■ **Goal of the exercise**: Locate every line in the rows below that contains the word "heading", and copy each of those lines in full.
.....
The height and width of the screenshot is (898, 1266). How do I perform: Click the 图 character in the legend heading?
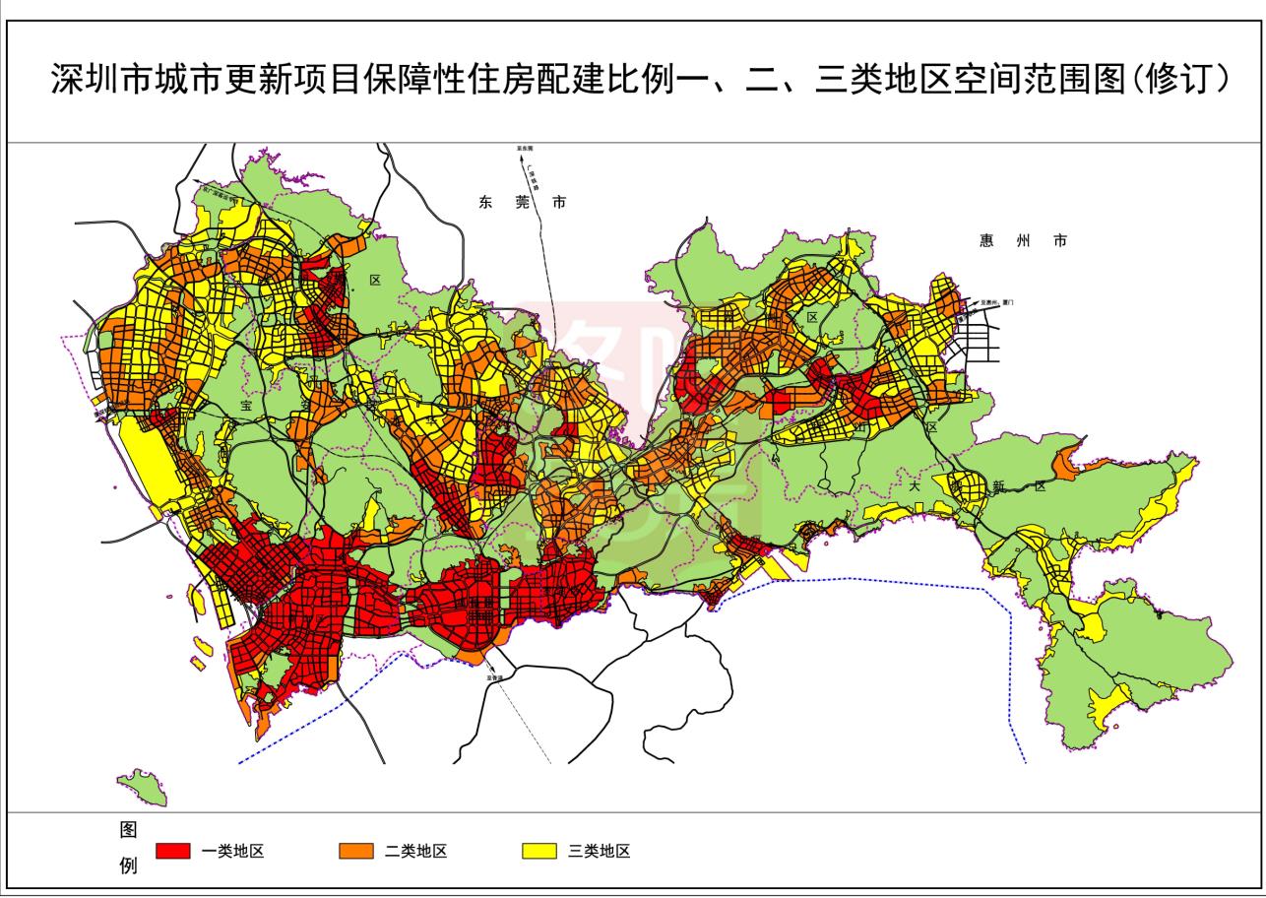coord(128,830)

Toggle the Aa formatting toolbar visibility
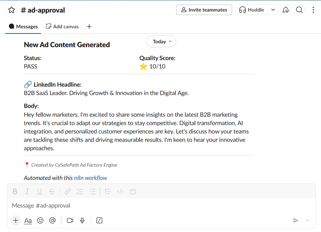point(28,220)
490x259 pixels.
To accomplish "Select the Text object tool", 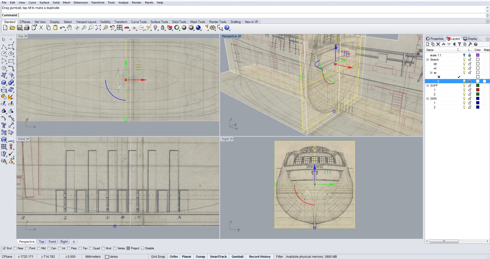I will 4,125.
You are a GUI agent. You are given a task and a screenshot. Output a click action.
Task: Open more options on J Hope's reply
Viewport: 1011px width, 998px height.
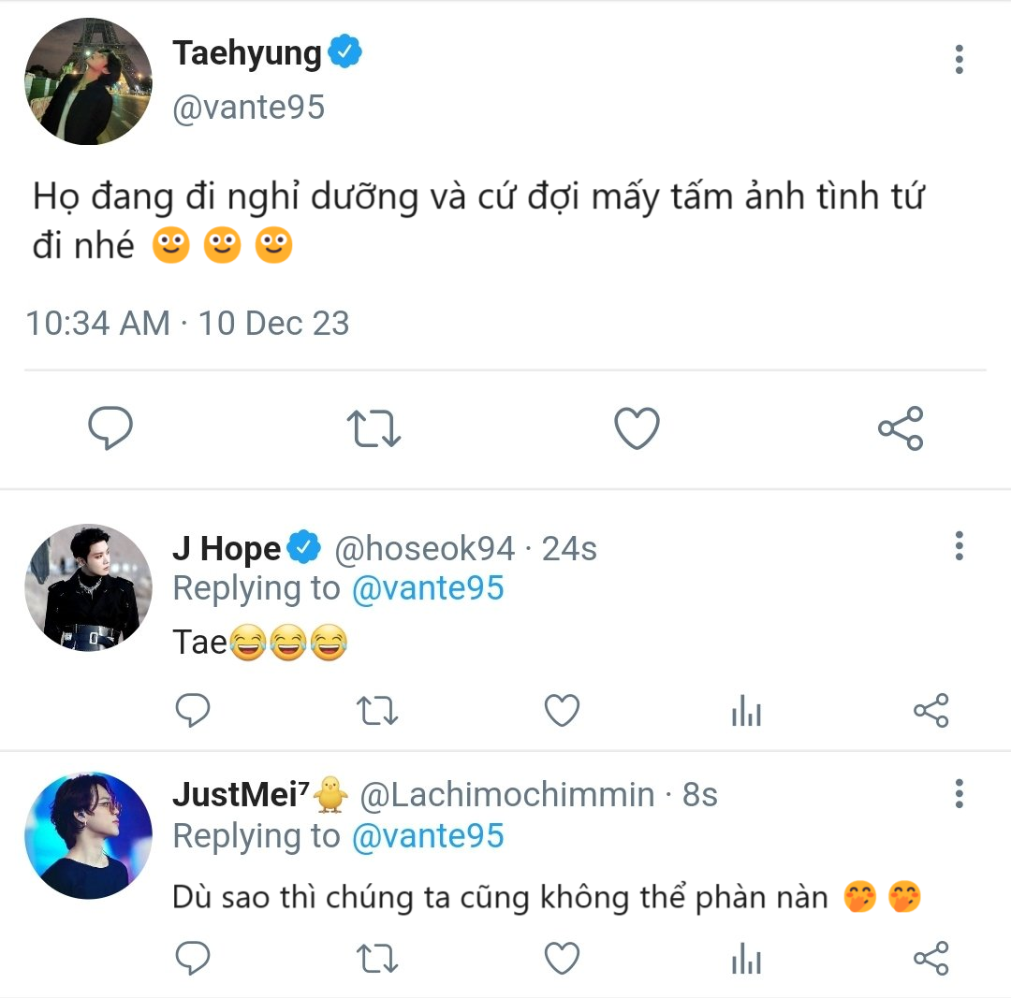coord(959,545)
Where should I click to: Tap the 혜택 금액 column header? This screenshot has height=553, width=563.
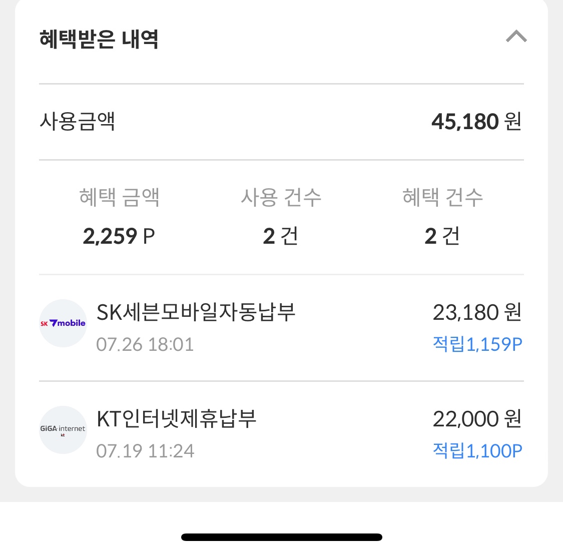(120, 197)
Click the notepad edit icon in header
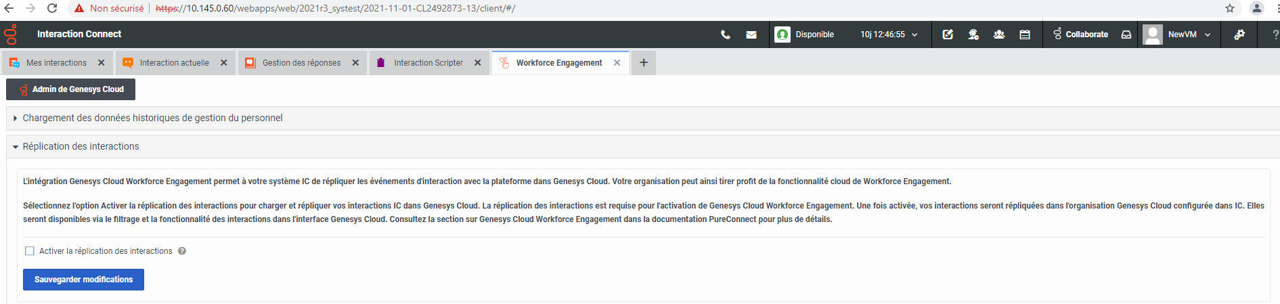The image size is (1280, 304). 948,35
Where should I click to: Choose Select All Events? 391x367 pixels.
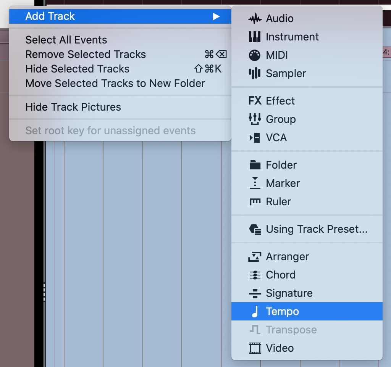pos(66,40)
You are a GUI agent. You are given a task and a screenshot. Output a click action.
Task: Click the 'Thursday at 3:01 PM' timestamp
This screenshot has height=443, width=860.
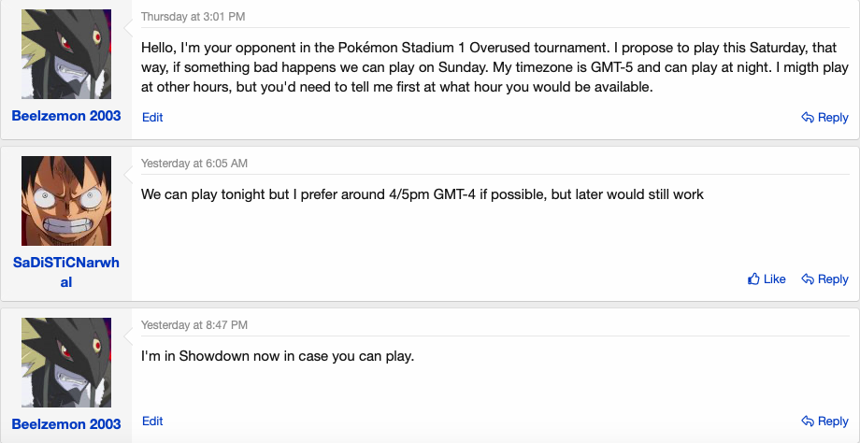tap(194, 17)
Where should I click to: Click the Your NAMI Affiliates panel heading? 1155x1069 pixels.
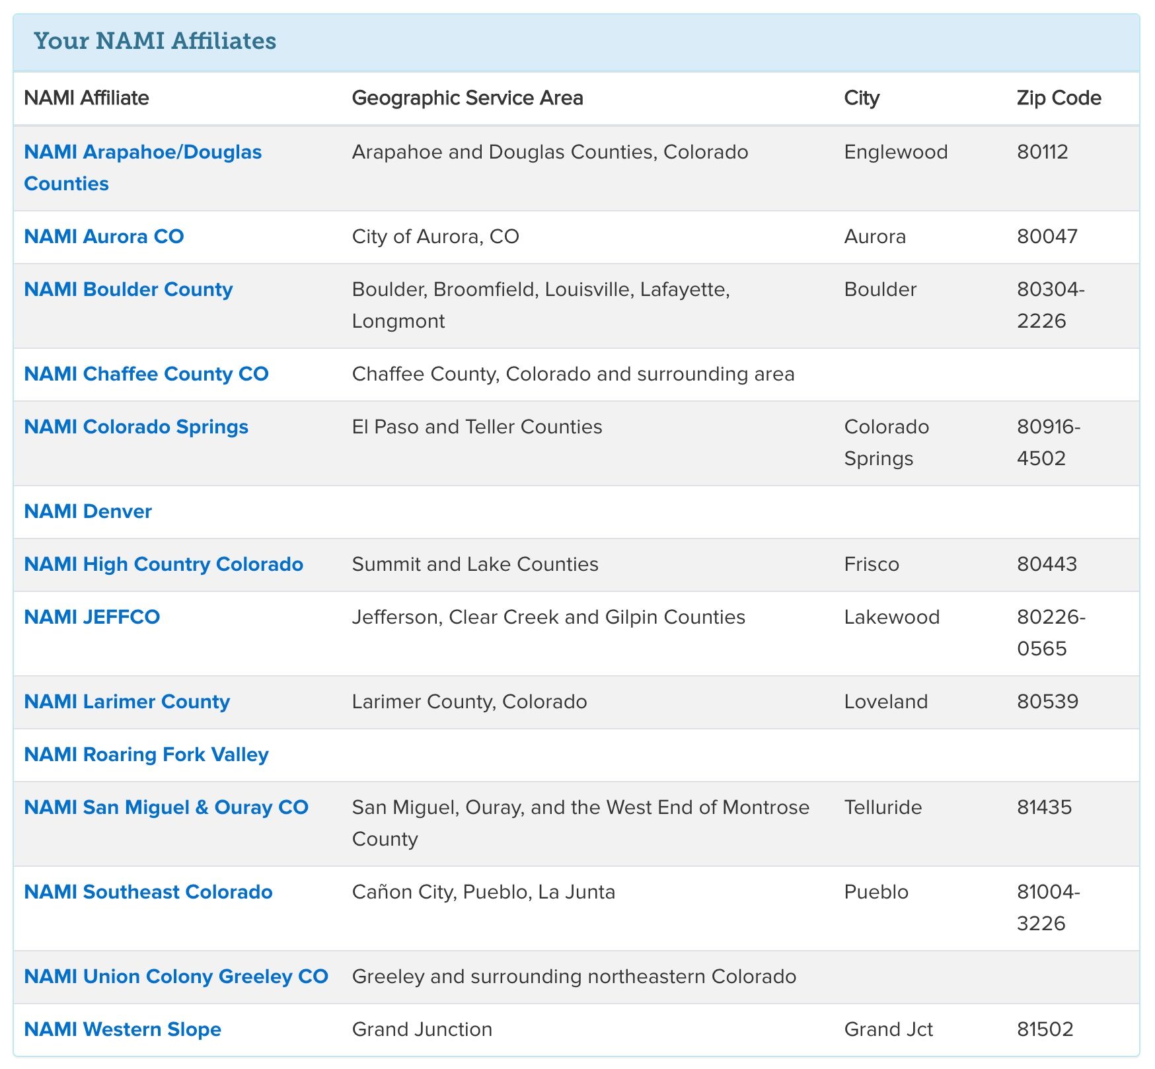(155, 41)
.....
■ **Answer to this exercise**:
The height and width of the screenshot is (898, 1266). How do I perform: Click the 图 character in the legend heading?
Where should I click to: Click the Your NAMI Affiliates panel heading? 1155x1069 pixels.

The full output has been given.